About 50 people attended the recent potato field day hosted by the Texas A&M Potato Breeding and Variety Development Program.
 
When Kelly Kuball walked the Texas A&M Potato Breeding and Variety Development Program variety display trials near Springlake recently, he was a long way from his specialty potato company in Arvin, California.
 
Kuball said the Texas A&M potato breeding materials have the potential to provide new products for his Tasteful Selections clientele. As the company’s variety development coordinator, he is looking for potatoes with unique characteristics, such as shape, color, size – “anything that might improve what we already grow and put in our bag for our customers.”
 
Tasteful Selections concentrates mainly on baby potatoes, a rapidly growing market, he said. This is his fourth year to come observe the trials in Springlake, but he has been growing and evaluating Texas A&M potatoes for seven years in California and at other Tasteful Selections growing regions on the West Coast.
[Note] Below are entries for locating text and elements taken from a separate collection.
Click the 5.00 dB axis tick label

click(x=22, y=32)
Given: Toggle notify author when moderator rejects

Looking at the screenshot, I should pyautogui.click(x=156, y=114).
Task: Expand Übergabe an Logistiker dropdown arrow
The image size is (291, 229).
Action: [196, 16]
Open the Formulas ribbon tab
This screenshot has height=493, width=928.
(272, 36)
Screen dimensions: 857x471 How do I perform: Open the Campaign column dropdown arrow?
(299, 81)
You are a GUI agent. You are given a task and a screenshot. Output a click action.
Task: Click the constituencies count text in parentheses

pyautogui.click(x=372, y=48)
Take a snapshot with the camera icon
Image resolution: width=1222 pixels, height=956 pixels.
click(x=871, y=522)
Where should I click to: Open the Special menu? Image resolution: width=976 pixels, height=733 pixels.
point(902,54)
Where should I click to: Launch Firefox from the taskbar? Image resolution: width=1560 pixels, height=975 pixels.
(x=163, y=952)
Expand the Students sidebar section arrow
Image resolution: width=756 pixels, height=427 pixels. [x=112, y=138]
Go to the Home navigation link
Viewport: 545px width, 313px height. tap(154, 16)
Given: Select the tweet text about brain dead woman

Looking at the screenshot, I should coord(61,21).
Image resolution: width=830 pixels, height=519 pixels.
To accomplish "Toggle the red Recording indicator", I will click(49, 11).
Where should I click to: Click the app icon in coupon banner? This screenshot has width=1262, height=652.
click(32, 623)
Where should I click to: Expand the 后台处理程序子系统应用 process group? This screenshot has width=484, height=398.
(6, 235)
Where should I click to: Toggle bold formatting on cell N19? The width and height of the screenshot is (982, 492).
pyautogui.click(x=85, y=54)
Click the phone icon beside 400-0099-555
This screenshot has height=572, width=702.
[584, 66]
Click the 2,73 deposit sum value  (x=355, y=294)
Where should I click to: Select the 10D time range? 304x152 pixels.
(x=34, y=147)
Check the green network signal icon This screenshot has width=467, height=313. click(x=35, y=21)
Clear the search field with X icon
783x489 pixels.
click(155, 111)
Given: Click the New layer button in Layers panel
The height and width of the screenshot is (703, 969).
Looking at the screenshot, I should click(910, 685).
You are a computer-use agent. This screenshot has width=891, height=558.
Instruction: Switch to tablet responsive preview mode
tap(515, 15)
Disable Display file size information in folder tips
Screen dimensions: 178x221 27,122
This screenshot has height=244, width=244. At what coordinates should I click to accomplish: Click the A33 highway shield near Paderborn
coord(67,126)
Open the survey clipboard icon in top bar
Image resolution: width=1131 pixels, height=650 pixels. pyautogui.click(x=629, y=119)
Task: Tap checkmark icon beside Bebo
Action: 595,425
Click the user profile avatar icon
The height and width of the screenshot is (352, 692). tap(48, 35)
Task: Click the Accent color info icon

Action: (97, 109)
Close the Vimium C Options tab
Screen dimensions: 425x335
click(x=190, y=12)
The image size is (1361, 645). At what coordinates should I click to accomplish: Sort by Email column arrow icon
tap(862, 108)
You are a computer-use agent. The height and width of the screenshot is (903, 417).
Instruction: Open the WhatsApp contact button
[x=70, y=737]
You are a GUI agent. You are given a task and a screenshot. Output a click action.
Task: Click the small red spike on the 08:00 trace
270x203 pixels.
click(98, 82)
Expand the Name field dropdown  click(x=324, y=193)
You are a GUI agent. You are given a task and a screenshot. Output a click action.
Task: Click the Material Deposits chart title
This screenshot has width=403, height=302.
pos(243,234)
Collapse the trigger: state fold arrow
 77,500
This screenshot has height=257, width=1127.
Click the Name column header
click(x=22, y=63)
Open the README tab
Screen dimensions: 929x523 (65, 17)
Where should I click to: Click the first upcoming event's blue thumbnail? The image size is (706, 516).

They currently have three Texas experimental varieties in their advanced trials.
 
“If the varieties pass all the qualifications in early observation trials, we will get then graduate the lines into replicated and commercial tests,” Kuball said.
 
Kuball was among about 50 people who attended the annual Potato Field Day in cooperation with Springlake Potato Sales Inc. and the Bruce Barrett Farm.
 
Dr. Isabel Vales, Texas A&M AgriLife Research potato breeder in College Station, said the breeding program’s main goal is to develop new potato varieties. She now leads the breeding program, long run by Dr. Creighton Miller.
 
“We work in different market classes,” Vales said. “Clearly the fresh market russets are very important, followed by the chippers.”
 
The Texas A&M program is known for its release of several strains of the fresh-market Russet Norkotah strains, including No. 278, which she said is “a beautiful fresh market russet, long appreciated in the marketplace.” The Texas A&M Russet Norkotah strains currently have 35 licensees in 12 states. Another recent release, Reveille Russet, has been licensed to 16 seed growers, with comments that it is “a very good baking potato.”
 
Russet stars of the Texas A&M potato breeding program, from left to right: an unnamed specialty variety with pink eyes; Vanguard, being released this year; Reveille, released in 2015; and the long-standing Norkotah. 
 
“Vanguard Russet is our latest release,” Vales said. “It is a blocky, attractive potato that we have great hopes for. We also have another russet variety with pink eyes and yellow flesh, but we are still in the process of finding someone interested in promoting it.”
 
In terms of specialty potatoes, she said they are working with varieties that provide different sizes, colors of skin and flesh, as well as some with higher levels of antioxidants.
 
“We are working in the area of smaller potatoes, bite-sized potatoes, but that’s a relatively new market, and we need promoters or ambassadors who are interested in moving those potatoes to the public,” Vales said. “We also have some pretty advanced materials, not quite ready to be released, but very interesting from the perspective of different culinary preparations.”